La situación de la libertad religiosa en el mundo volvió a quedar en el centro del debate a partir de los datos difundidos por la ONG Puertas Abiertas, que alertan sobre la persecución que padecen millones de cristianos en distintos países. El tema fue también motivo de reflexión por parte de referentes de la Iglesia, quienes llamaron a visibilizar este drama humano que muchas veces permanece fuera de la agenda pública.
Según el informe internacional publicado este mes, uno de cada siete cristianos enfrenta algún tipo de persecución o discriminación a causa de su fe. Esto incluye restricciones para expresar creencias, dificultades para acceder a educación, salud o empleo, y situaciones de violencia, amenazas o encarcelamiento.
El relevamiento señala que alrededor de 388 millones de personas viven su fe en contextos de alta presión o peligro. En varios lugares, las comunidades religiosas se ven obligadas a reunirse en forma clandestina o bajo vigilancia, mientras que templos y espacios de culto han sido blanco de ataques.
Durante 2025, el documento reporta miles de muertes de cristianos en distintos países, con especial incidencia en algunas regiones de África y Asia. Entre las naciones mencionadas como de mayor riesgo figuran Nigeria, Corea del Norte, Irán, Pakistán, Afganistán, Somalia y Yemen, entre otras.

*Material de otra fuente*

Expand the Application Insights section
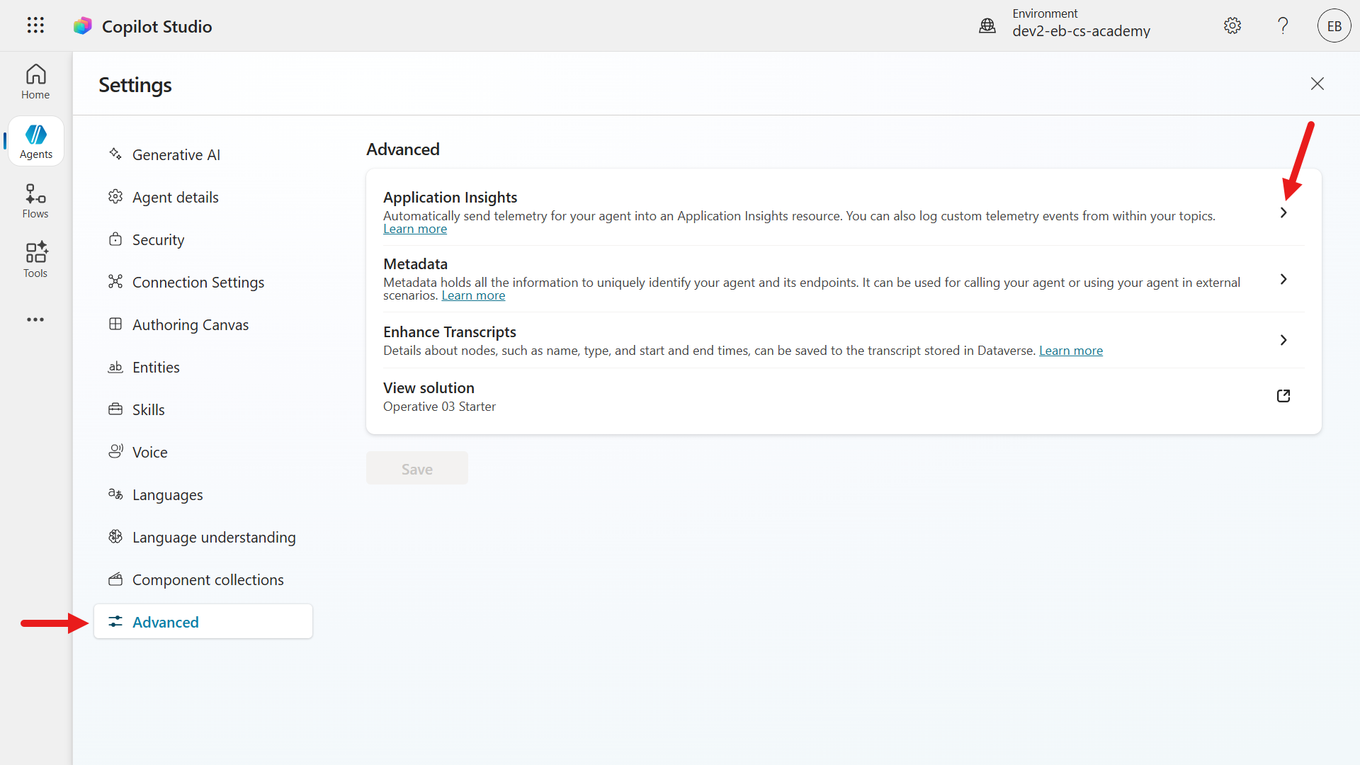 1285,212
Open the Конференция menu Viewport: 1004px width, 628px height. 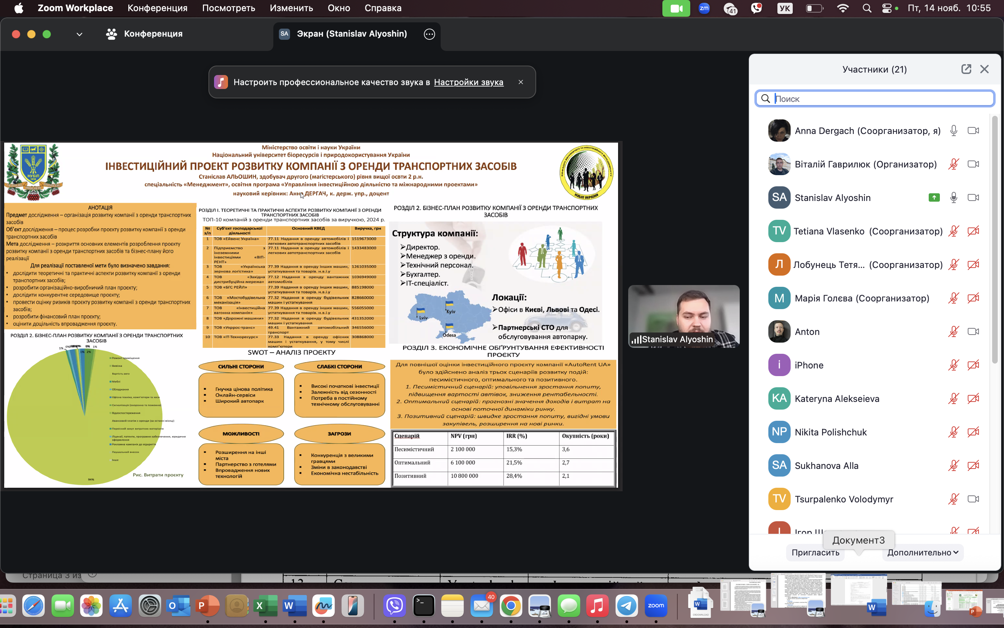coord(157,8)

La problemática también alcanza a América Latina. El informe menciona limitaciones a manifestaciones públicas de fe, expulsión de religiosos y confiscación de bienes eclesiales en algunos países de la región. En otros casos, líderes comunitarios vinculados a la pastoral social han denunciado amenazas y presiones.

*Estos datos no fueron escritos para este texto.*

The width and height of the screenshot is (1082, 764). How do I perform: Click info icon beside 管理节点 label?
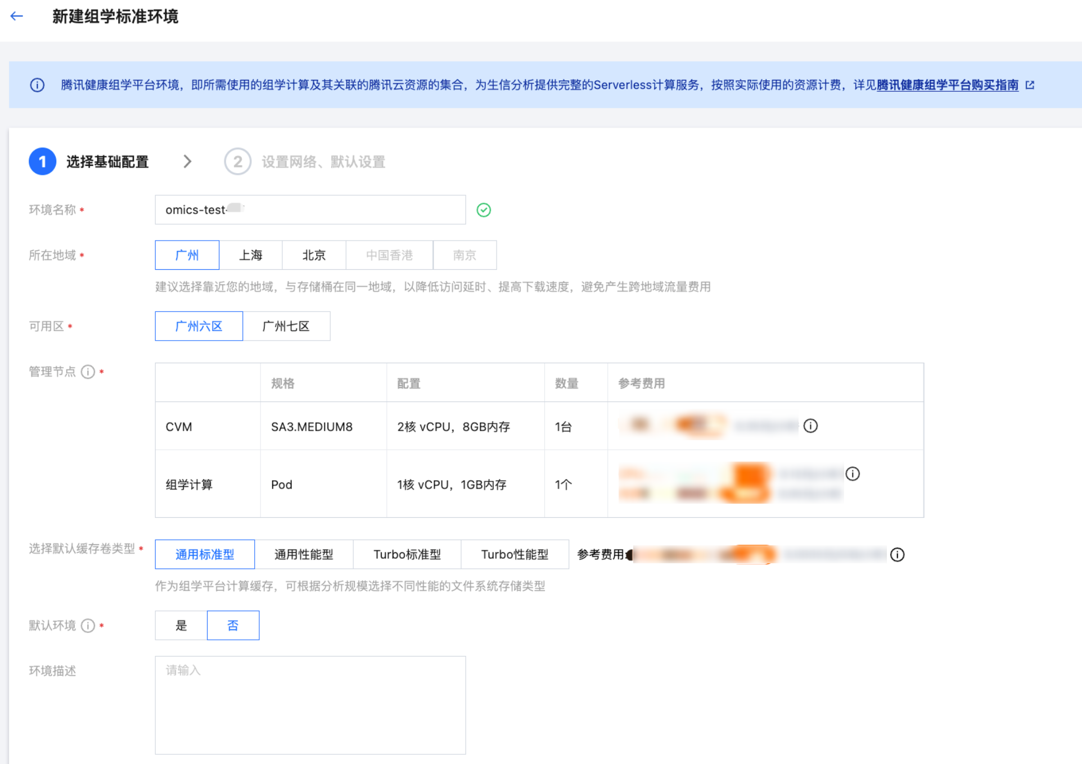pyautogui.click(x=88, y=372)
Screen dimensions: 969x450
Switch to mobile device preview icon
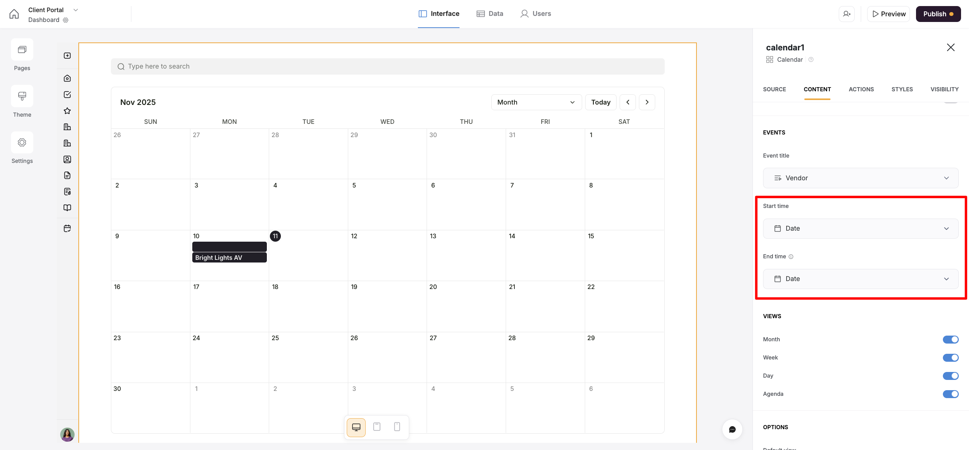397,427
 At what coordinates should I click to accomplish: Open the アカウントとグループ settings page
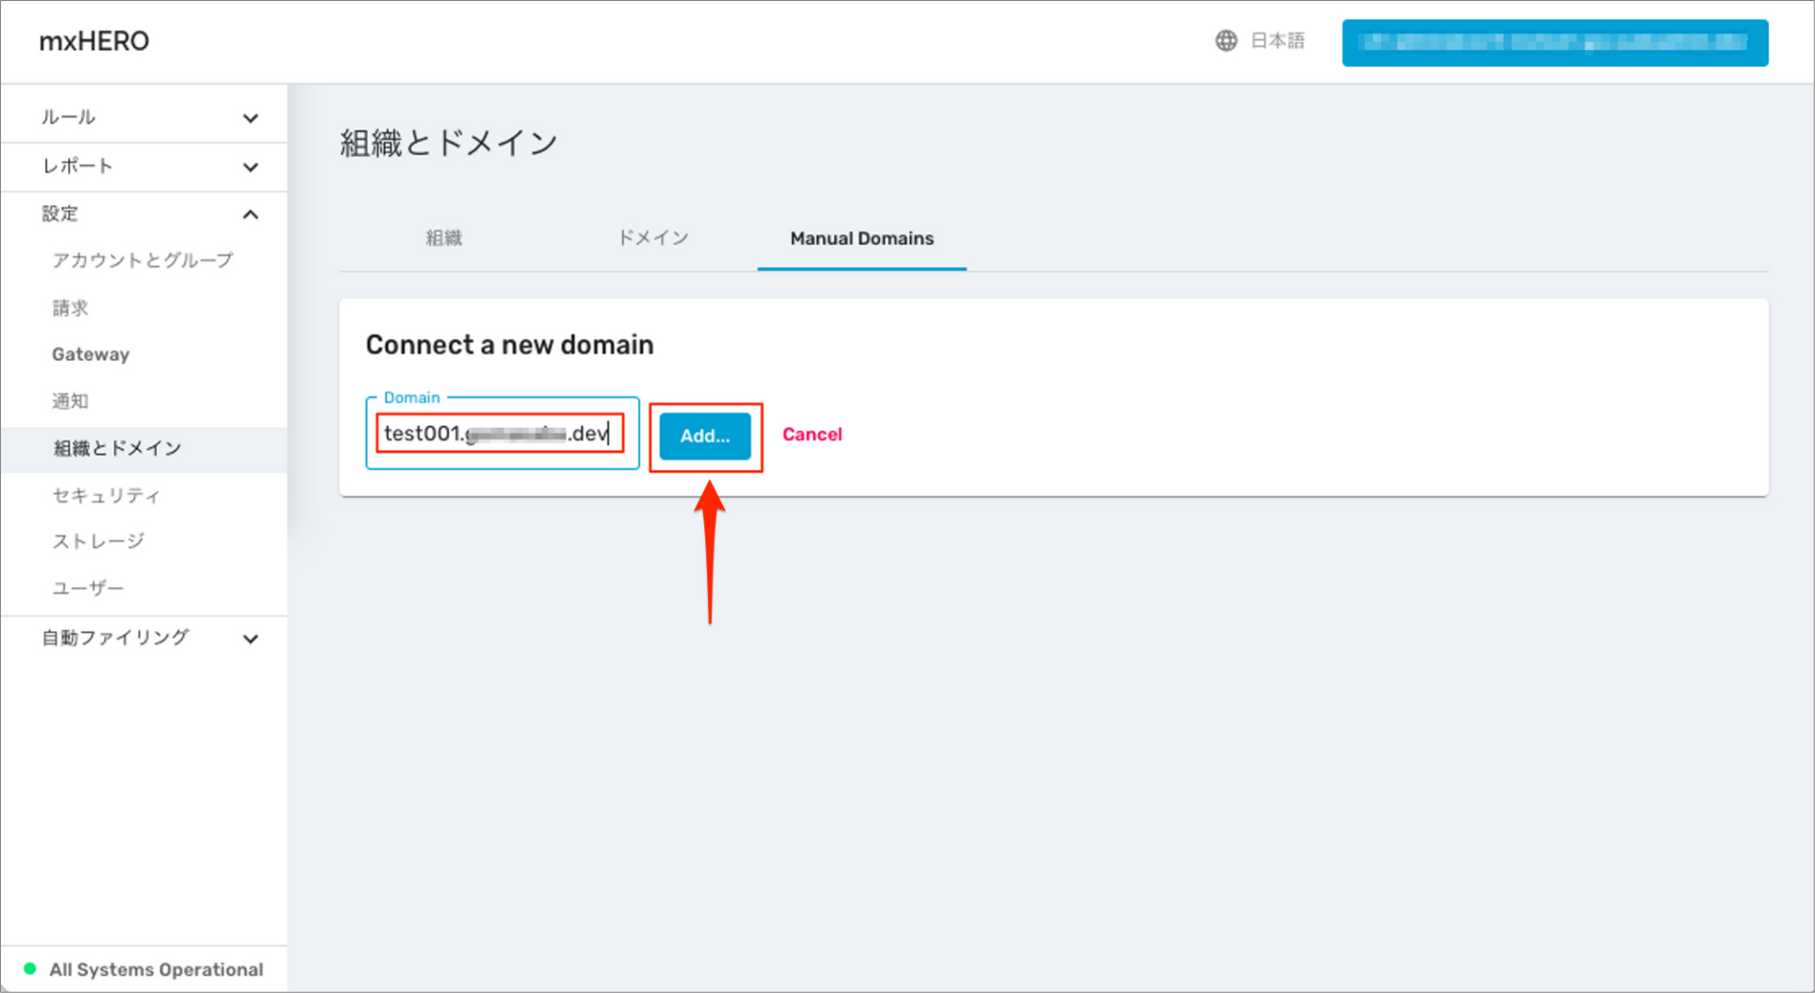(x=142, y=261)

Especial preocupación genera la situación de mujeres y niñas, quienes —según el relevamiento— pueden sufrir formas específicas de violencia y vulneración de derechos en contextos de intolerancia religiosa.
Desde distintos ámbitos eclesiales se subraya que estos datos no son solo cifras, sino historias concretas de personas y comunidades que sostienen su fe en medio de grandes dificultades. Al mismo tiempo, se destaca la importancia de promover el respeto, el diálogo interreligioso y la defensa de la libertad de conciencia como pilares de una convivencia pacífica.
La difusión de estos informes busca generar conciencia y alentar gestos de solidaridad, oración y compromiso con la defensa de la dignidad humana en todo el mundo.